Items from a dataset:
****

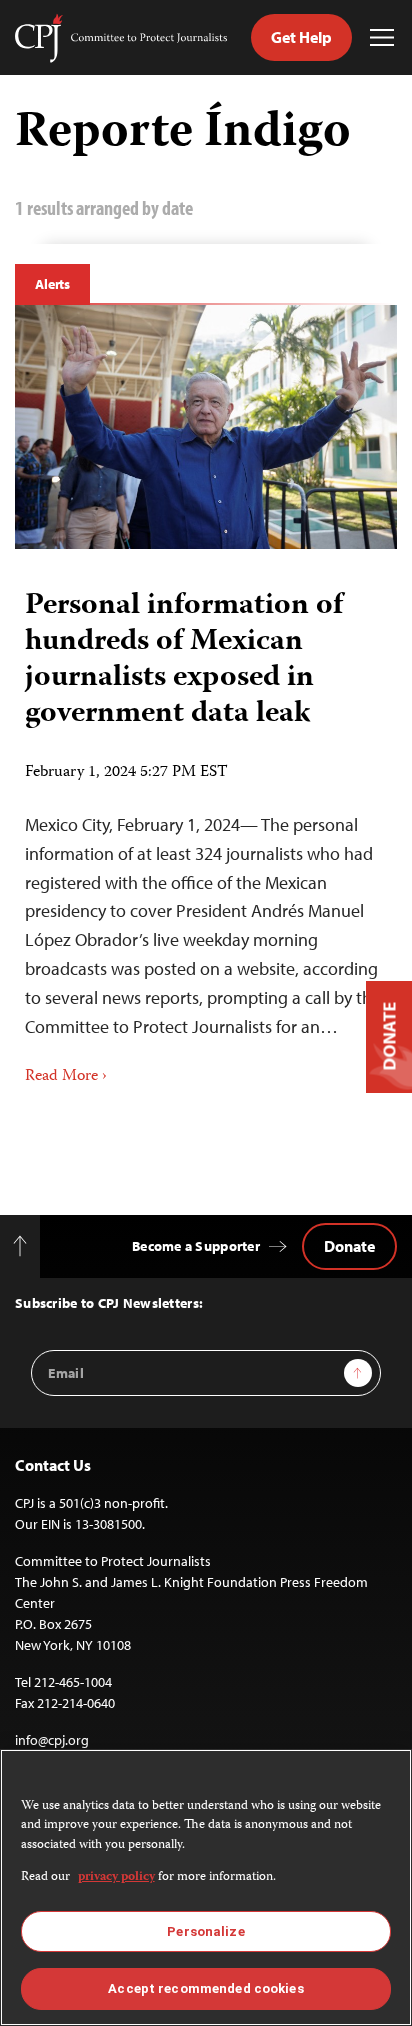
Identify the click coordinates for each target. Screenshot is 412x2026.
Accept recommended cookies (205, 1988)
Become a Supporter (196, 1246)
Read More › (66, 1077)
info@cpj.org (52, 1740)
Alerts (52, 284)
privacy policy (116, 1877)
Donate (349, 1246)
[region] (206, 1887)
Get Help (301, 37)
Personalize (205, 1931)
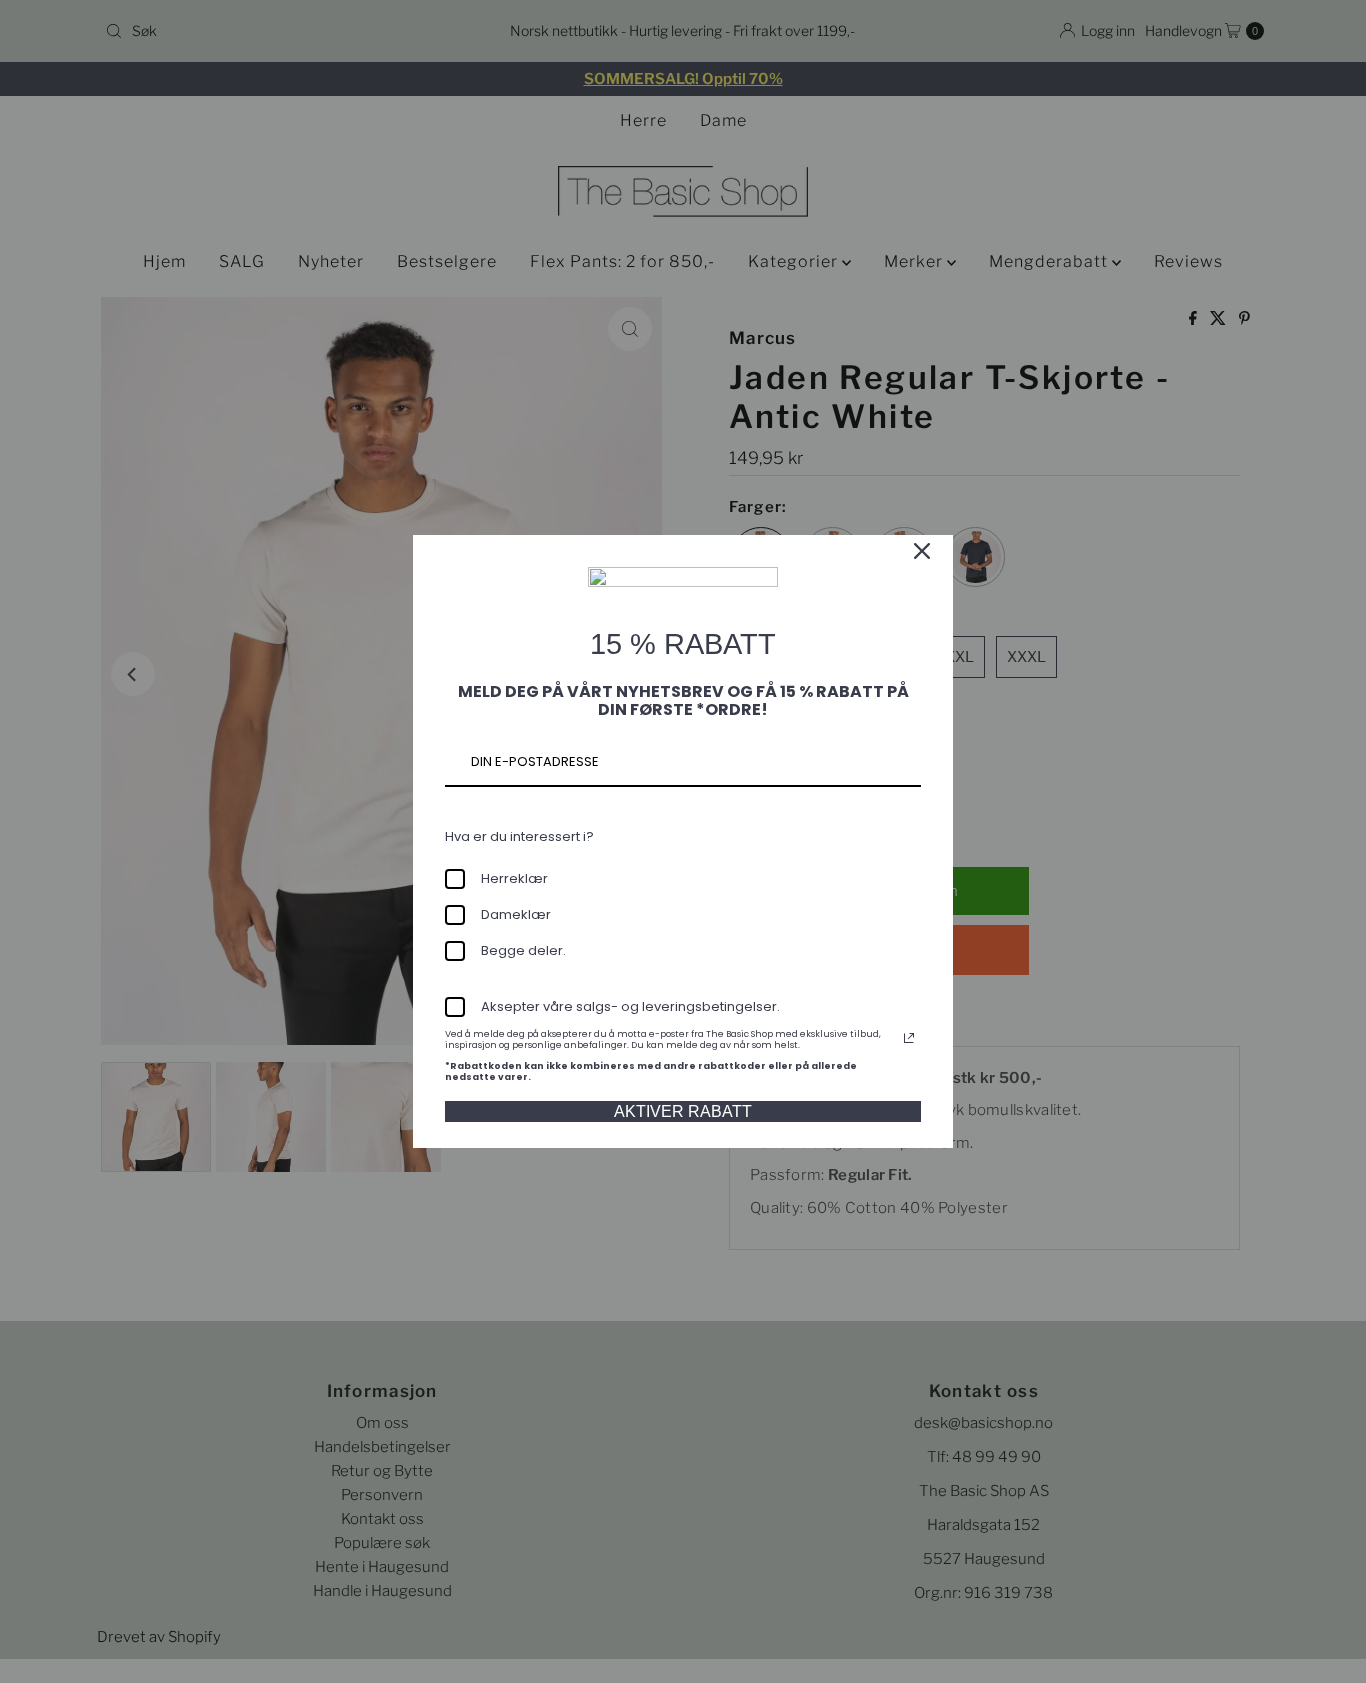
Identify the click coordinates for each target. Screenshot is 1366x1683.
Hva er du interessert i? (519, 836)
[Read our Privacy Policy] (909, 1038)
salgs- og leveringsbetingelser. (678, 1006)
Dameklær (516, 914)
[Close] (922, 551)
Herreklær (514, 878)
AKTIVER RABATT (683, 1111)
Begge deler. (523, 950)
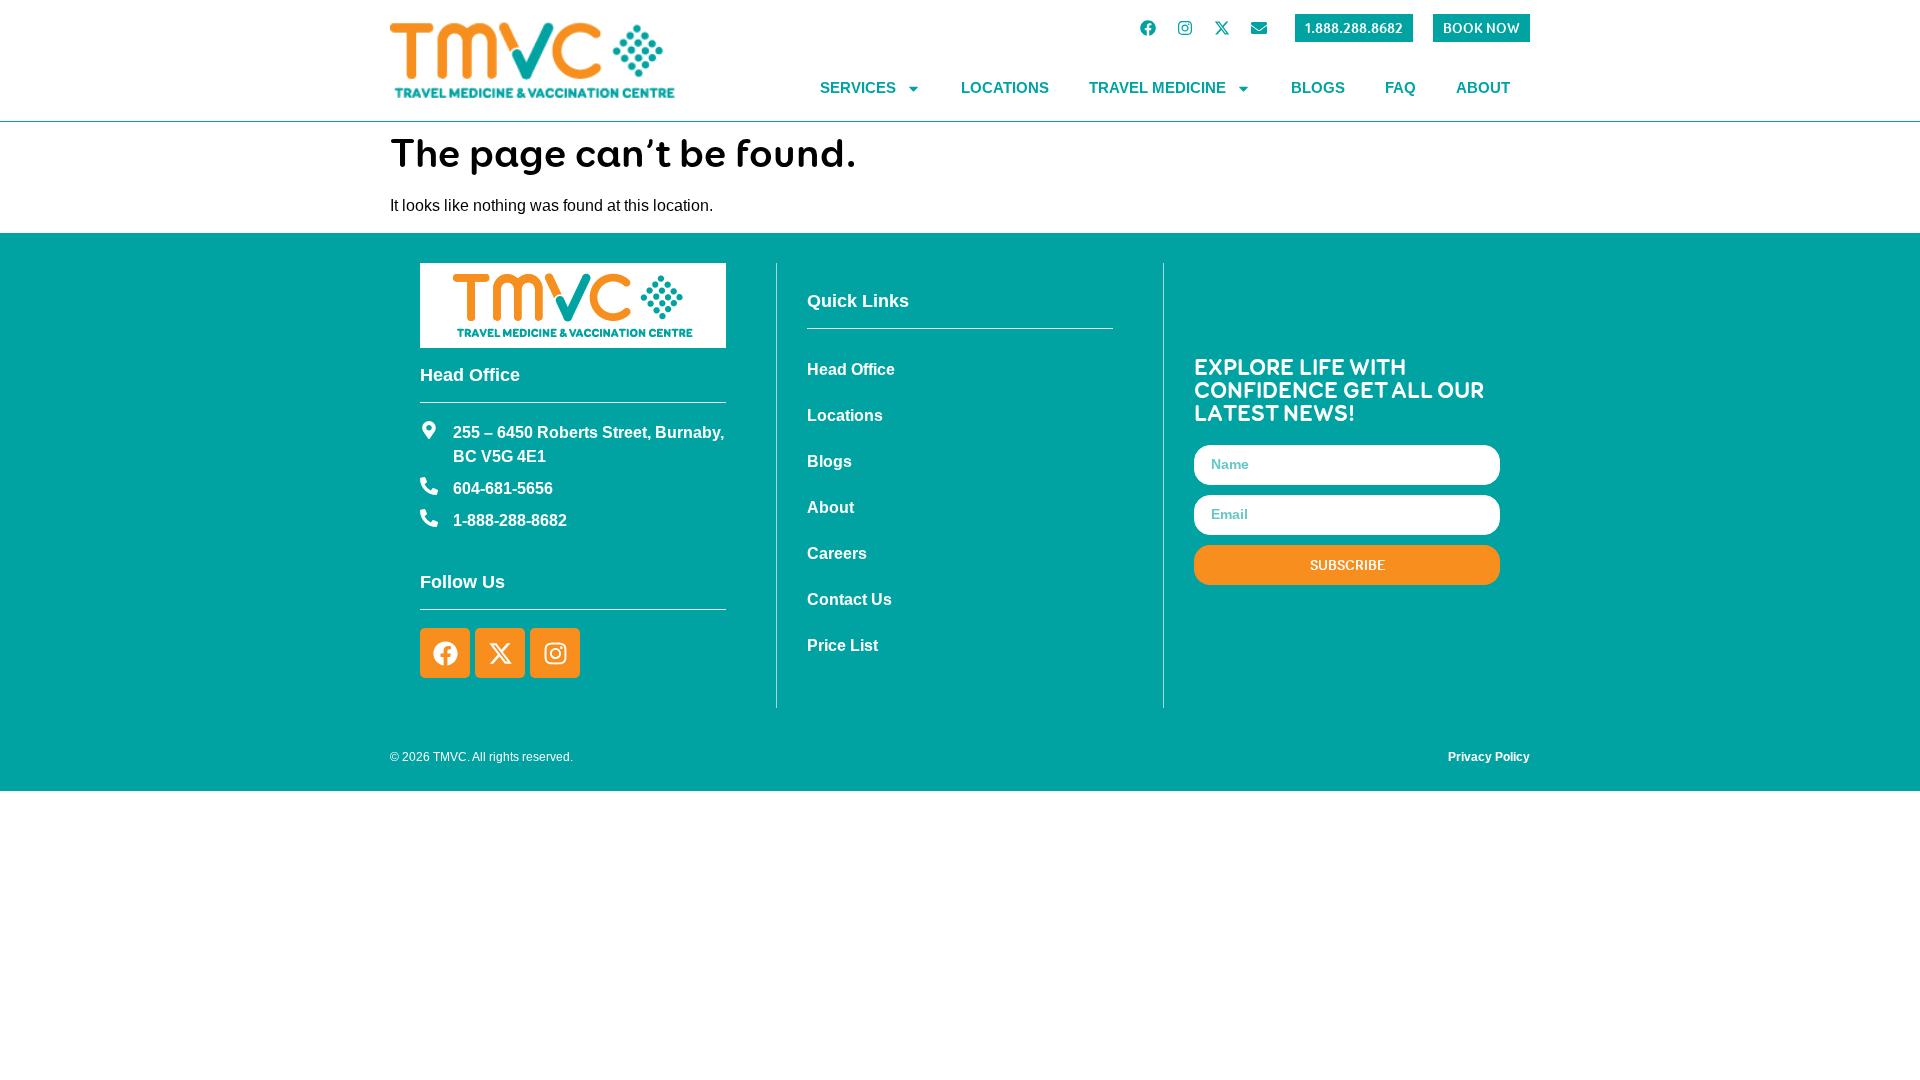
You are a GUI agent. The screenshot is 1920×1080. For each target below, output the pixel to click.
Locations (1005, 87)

****

#### PROBLEM REQUIREMENTS:
Repeat, with no pictures, each line from the beginning of the data through the line containing "Herreklær (514, 878)", inclusive.

#### EXERCISE OUTPUT:
Identify the click coordinates for each target. Screenshot is 412x2026.
Accept recommended cookies (205, 1988)
Become a Supporter (196, 1246)
Read More › (66, 1077)
info@cpj.org (52, 1740)
Alerts (52, 284)
privacy policy (116, 1877)
Donate (349, 1246)
[region] (206, 1887)
Get Help (301, 37)
Personalize (205, 1931)
Identify the click coordinates for each target. Screenshot is 1366x1683.
Hva er du interessert i? (519, 836)
[Read our Privacy Policy] (909, 1038)
salgs- og leveringsbetingelser. (678, 1006)
Dameklær (516, 914)
[Close] (922, 551)
Herreklær (514, 878)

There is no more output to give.